The answer is every line in the data below that contains the word "agent".

__Collected data entries__:
==============================

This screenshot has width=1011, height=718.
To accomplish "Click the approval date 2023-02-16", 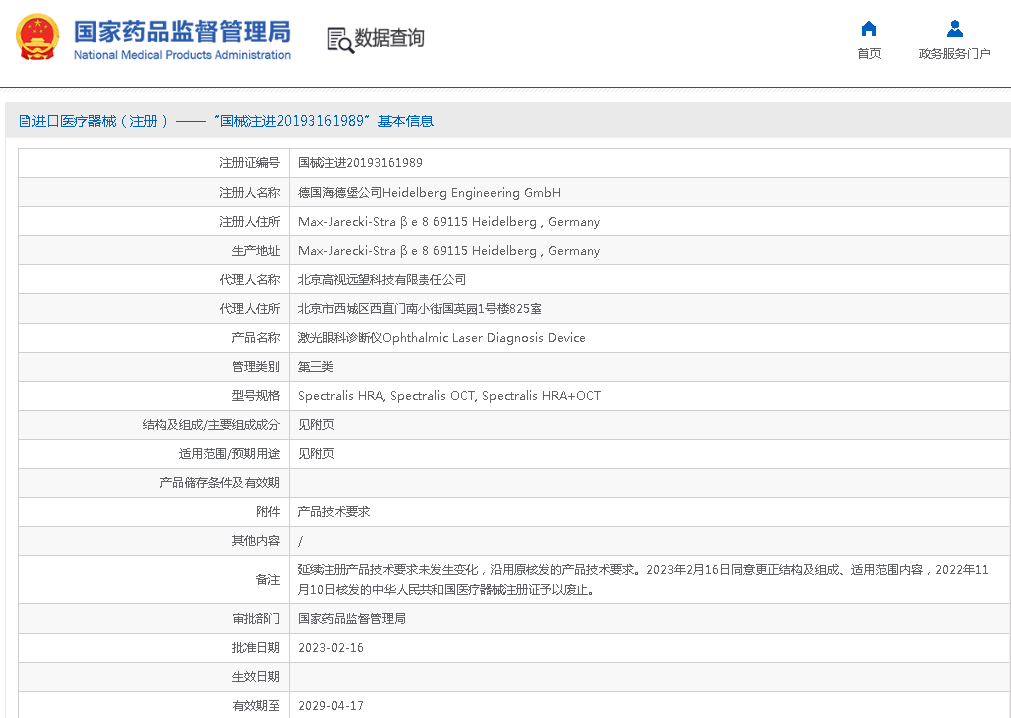I will [331, 648].
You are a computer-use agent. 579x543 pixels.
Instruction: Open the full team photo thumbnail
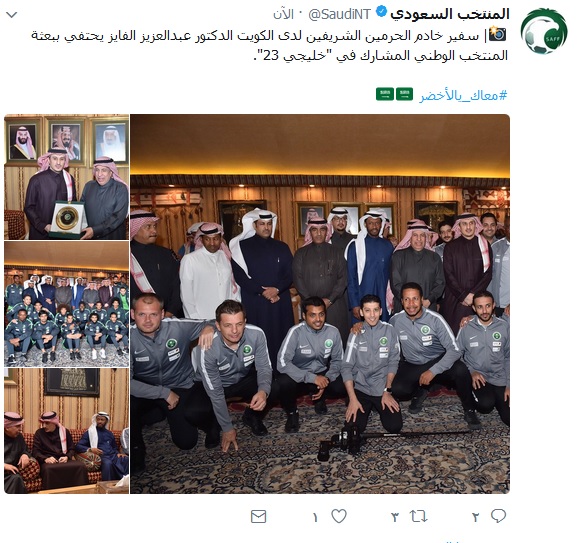coord(66,304)
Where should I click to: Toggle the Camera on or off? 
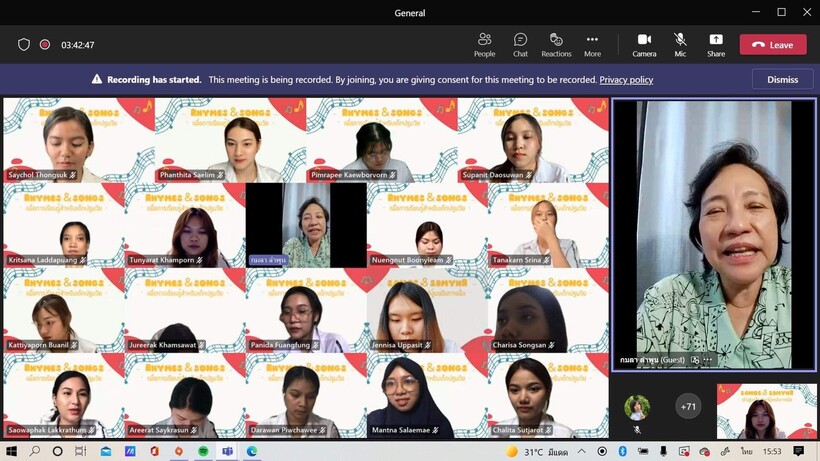tap(644, 44)
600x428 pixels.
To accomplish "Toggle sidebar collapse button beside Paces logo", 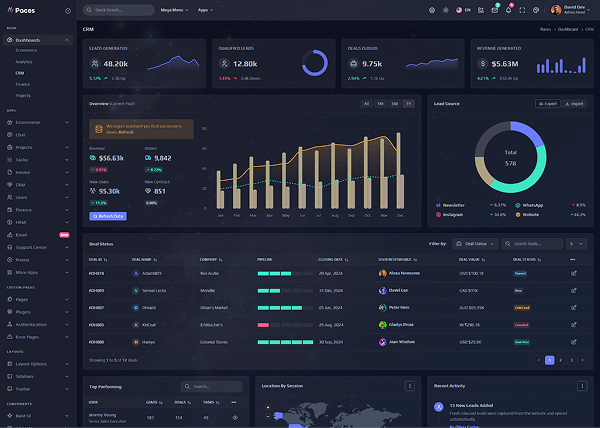I will (68, 10).
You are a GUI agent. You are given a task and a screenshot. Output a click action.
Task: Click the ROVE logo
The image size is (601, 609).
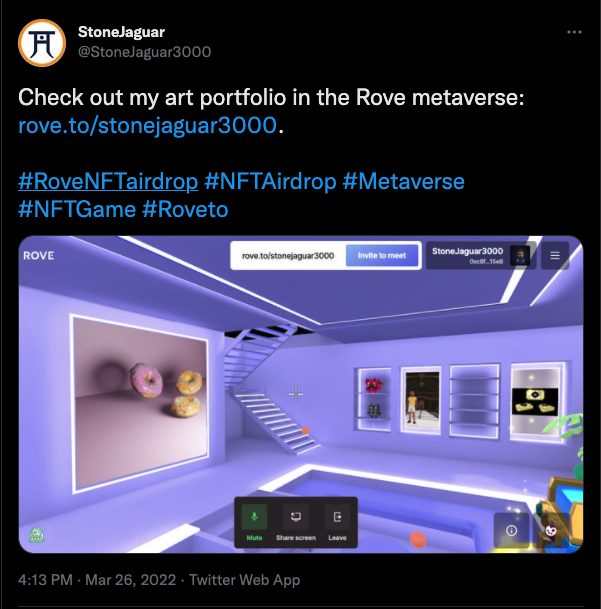38,256
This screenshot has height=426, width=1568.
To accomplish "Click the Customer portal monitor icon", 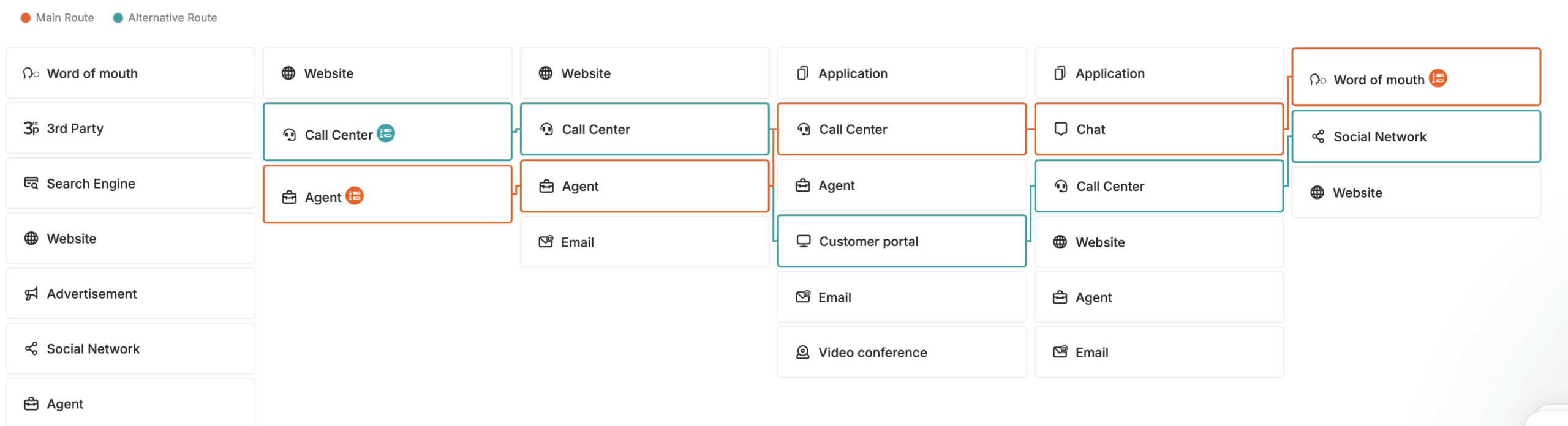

==============================

__Response to the exercise__:
You are a computer-use agent. 579x543 pixels.
You are a GUI agent. You are given a task and a screenshot. Output a click action.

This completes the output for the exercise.